Consigne 1 —
Résumez le texte en deux phrases.

En d’autres termes, cette remarque conduit à considérer toute cette agitation comme étant pour l’immédiat sans fondement et sans effet direct d’une part ; annonciatrice de possibles changements nécessaires, urgents et radicaux d’autre part… On fait ici moins une pirouette paradoxale que l’observation d’une situation qui, comme dans bien d’autres cas, conduit à des impasses ou à la nécessité de choix radicaux, selon les circonstances, les opportunités et, éventuellement puisqu’il est question d’hommes politiques, de résolution politique imposée à ces hommes politiques.
Pour l’instant, les Français et les Britanniques poursuivent un étrange ballet du type “Je t’aime, moi non plus”, en cours d’ailleurs depuis le début des années 1990, avec hauts et bas, exaltation et disparition du domaine selon les occurrences ; avec, depuis 2007 et l’arrivée de Sarkozy, depuis 2008 et la crise financière, depuis mai 2010 et l’arrivée de l’équipe Cameron-Clegg, une accélération à la fois irrésistible et contenue de la nécessité de telles possibilités d’entente, sans que rien ne soit assuré pour autant. Les circonstances, on le comprend bien, sont extrêmement pressantes et oppressantes, et à côté de cela la raison, la bonne vieille raison qui n'a de cesse de protéger sa logique contre vents et marées, oppose les arguments habituels et mille fois répétés, — et d’ailleurs toujours valables, – mais pour combien de temps? “That is the question”.

Consigne 2 —
Relevez et recopiez chaque ligne des entrées qui contient le mot "icon". La casse compte.

Données fournies —
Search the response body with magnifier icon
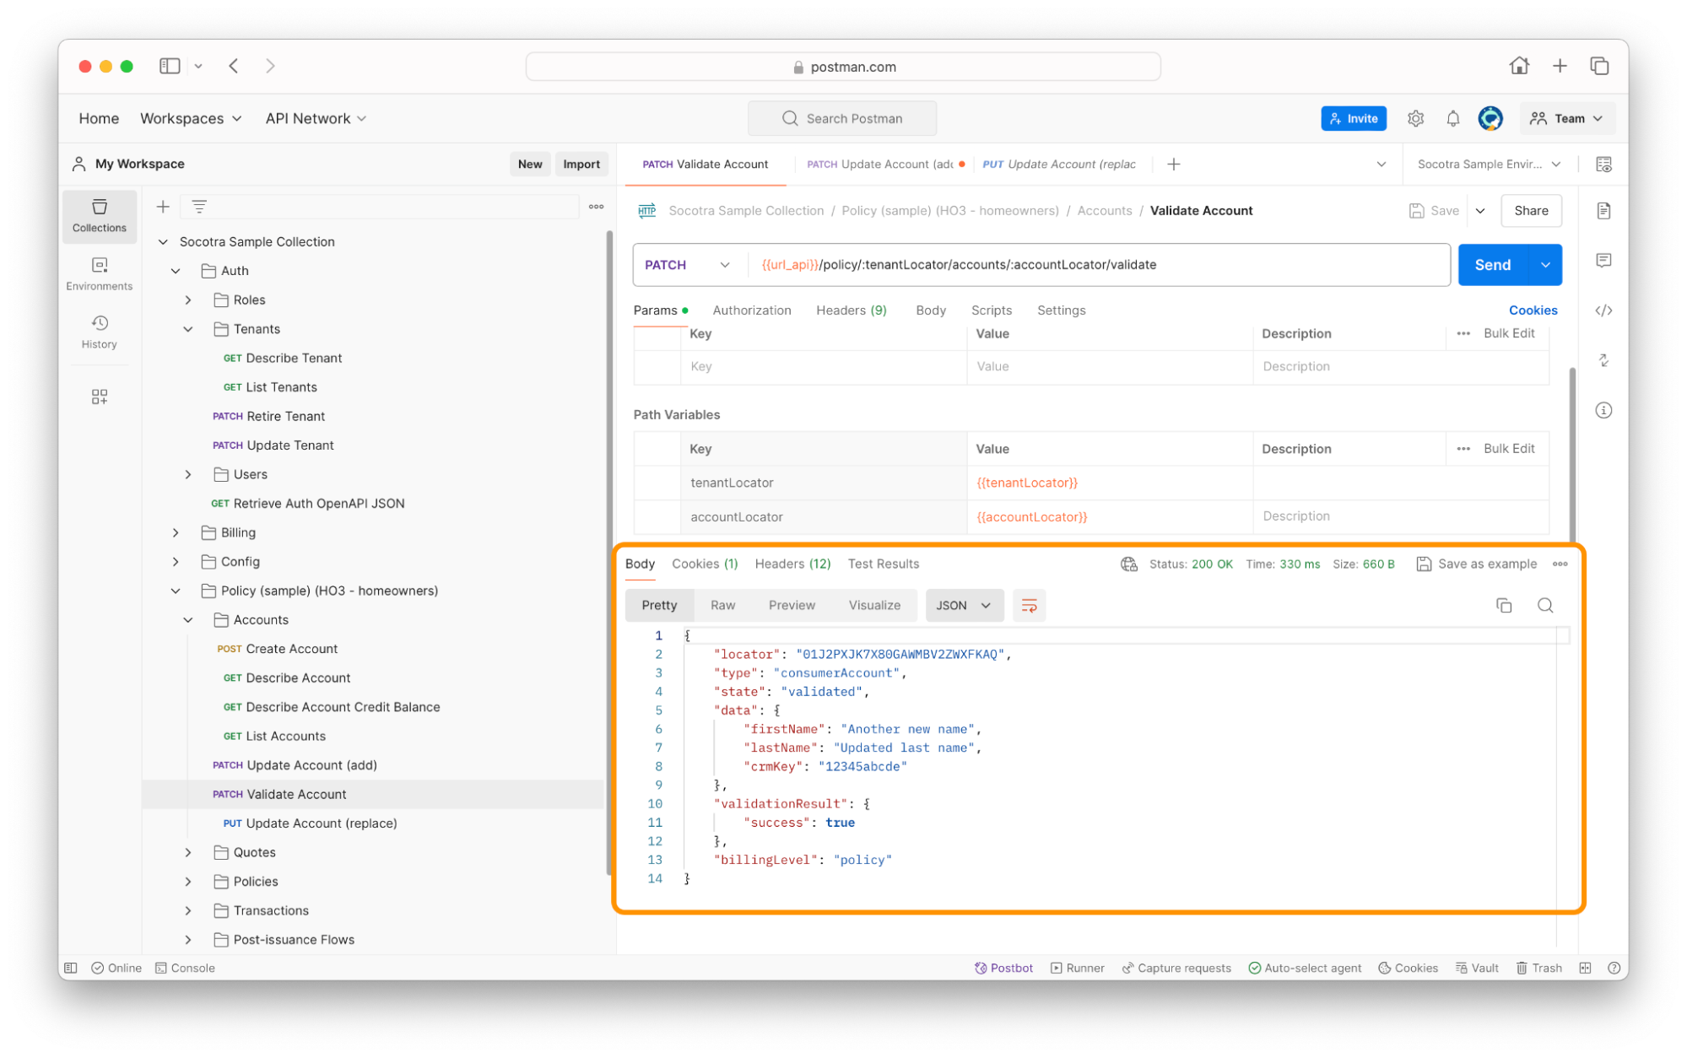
==
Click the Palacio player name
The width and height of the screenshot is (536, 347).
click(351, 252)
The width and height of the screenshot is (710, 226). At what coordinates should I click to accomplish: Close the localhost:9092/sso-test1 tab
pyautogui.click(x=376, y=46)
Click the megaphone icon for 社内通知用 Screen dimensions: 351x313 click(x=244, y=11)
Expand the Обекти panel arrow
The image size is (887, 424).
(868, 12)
---
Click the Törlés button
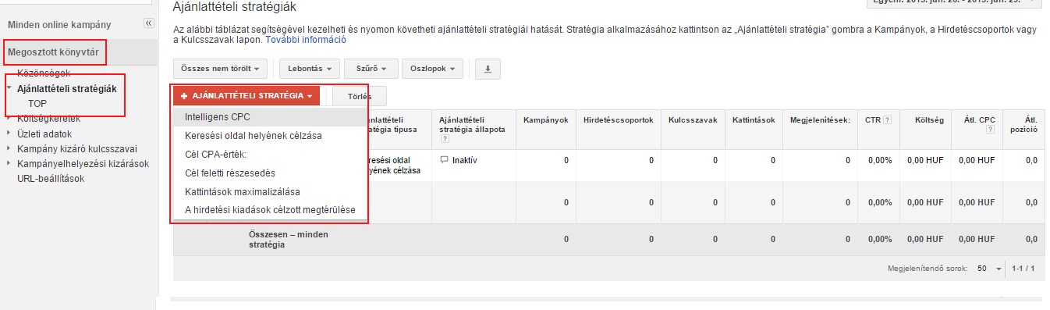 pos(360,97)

Réponse complète 1 —
L'agitation évoquée est jugée sans fondement ni effet direct dans l'immédiat, tout en annonçant de possibles changements nécessaires, urgents et radicaux. Depuis le début des années 1990, Français et Britanniques mènent un ballet de type « Je t'aime, moi non plus », et la nécessité d'une entente s'est accélérée depuis 2007, 2008 et mai 2010, sans que rien ne soit assuré.

Réponse complète 2 —
Search the response body with magnifier icon
Click the megaphone icon for 社内通知用 Screen dimensions: 351x313 click(x=244, y=11)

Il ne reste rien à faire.